For their fourth outing since taking the reins at Engineered Garments, Kenta Miyamoto and Kunimasa Odagi moved on from last season’s rustic trip outdoors and, instead, had a feeling for “hippie style.” Looking into the brand’s extensive archive, Miyamoto noticed it was a subject the brand explored around a decade ago, and he thought it would be a good time to revisit it as a way to think about youth culture.
No, no tie-dye of bell bottoms here, but there were some subtle swirling psychedelic waves, some groovy block-print ikats, and some dashiki-like tunics with a bohemian spirit. But to say hippies inspired the collection is a bit of a misdirect—it was just a light touch device to get the creative wheels turning. There was much more breadth to the sprawling collection in the Paris showroom. It included, among other things, vivid madras camp shirts (sometimes patchworked into an effusive checkerboard), some seersucker fabric crafted from a spongy bathing-suit material, tapestry-like jacquards, and a cotton shirt printed with a loopy, curling motif.

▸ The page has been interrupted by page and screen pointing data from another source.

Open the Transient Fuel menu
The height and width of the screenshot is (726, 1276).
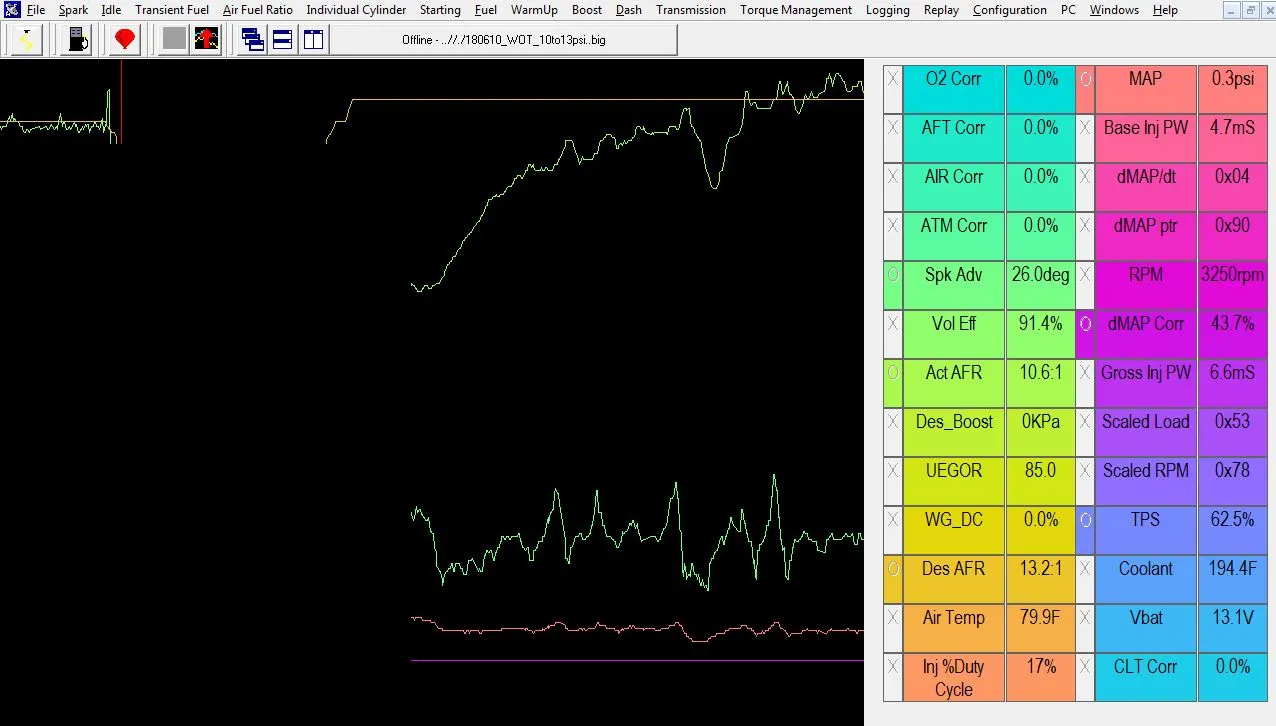(x=172, y=10)
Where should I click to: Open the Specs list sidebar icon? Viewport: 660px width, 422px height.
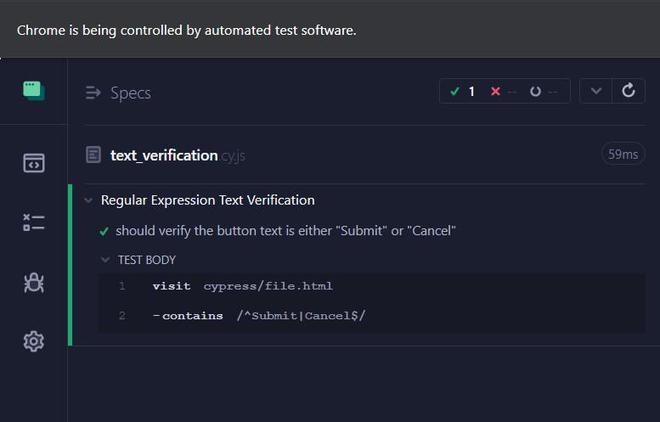34,163

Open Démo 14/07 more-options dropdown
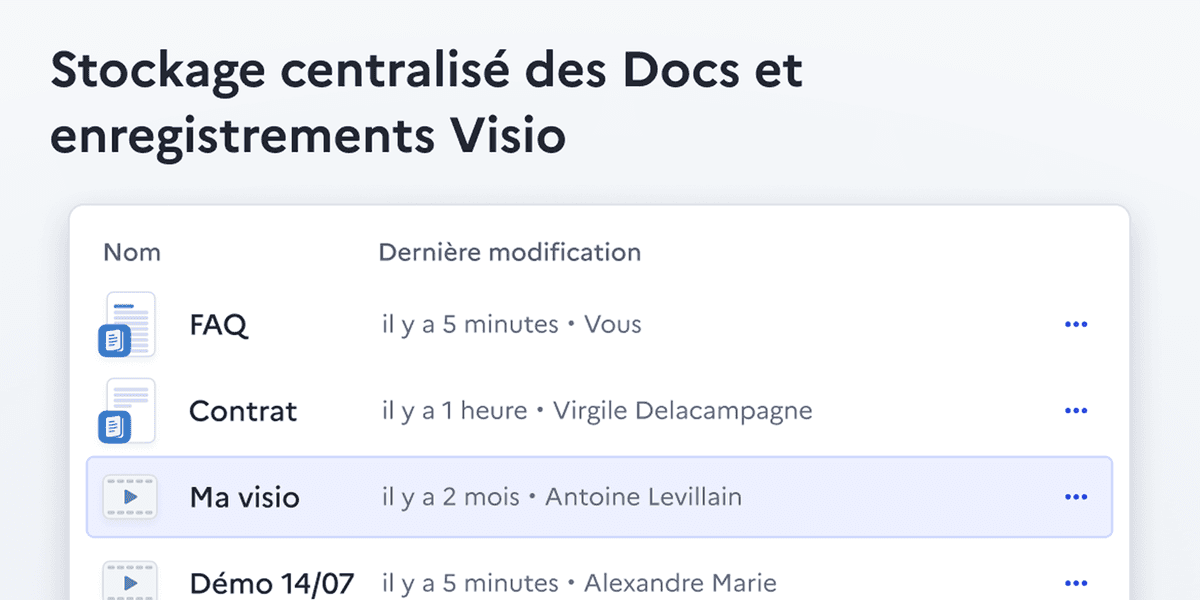pos(1076,582)
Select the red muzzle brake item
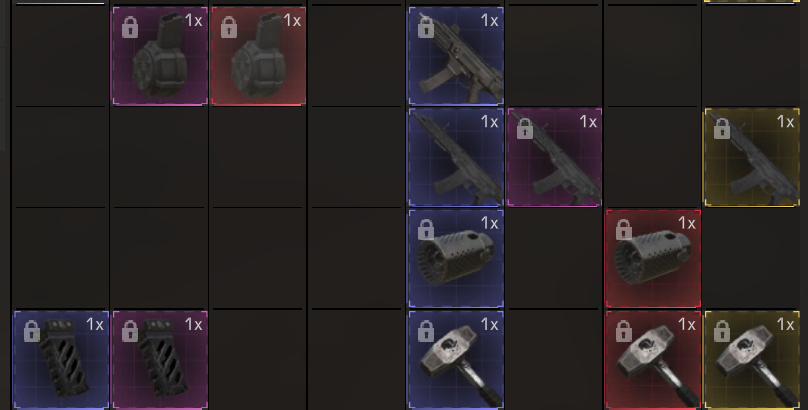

The nice thing about Engineered Garments is that, since 1999 when it was founded, it has built out a framework of items—many based on old military references and updated with mischievous details veering on the downright eccentric—that mostly remain constant. It’s Miyamoto and Odagi’s job, then, to really dig into fabrics, obsessively finding new and interesting textiles to help add novelty to the shapes that have proven to be popular over the years. This season, they made small additions—a pair of shorts with a longer inseam for a baggier fit, a pullover collared top based loosely on a Ben Davis work shirt, a shirt adapted from an old medical dressing gown, a wraparound pleated apron skirt inspired by a kilt, and even a linen pajama shirt with piping and western front details. Miyamoto said one of his favorite fabrics was a hopsack used in the brand’s unlined, casual tailoring. And as for the accent color of the season, he noted it was a bright, traffic-stopping orange. “Not made because of the Knicks,” he said, with a smirk. “But it could be.”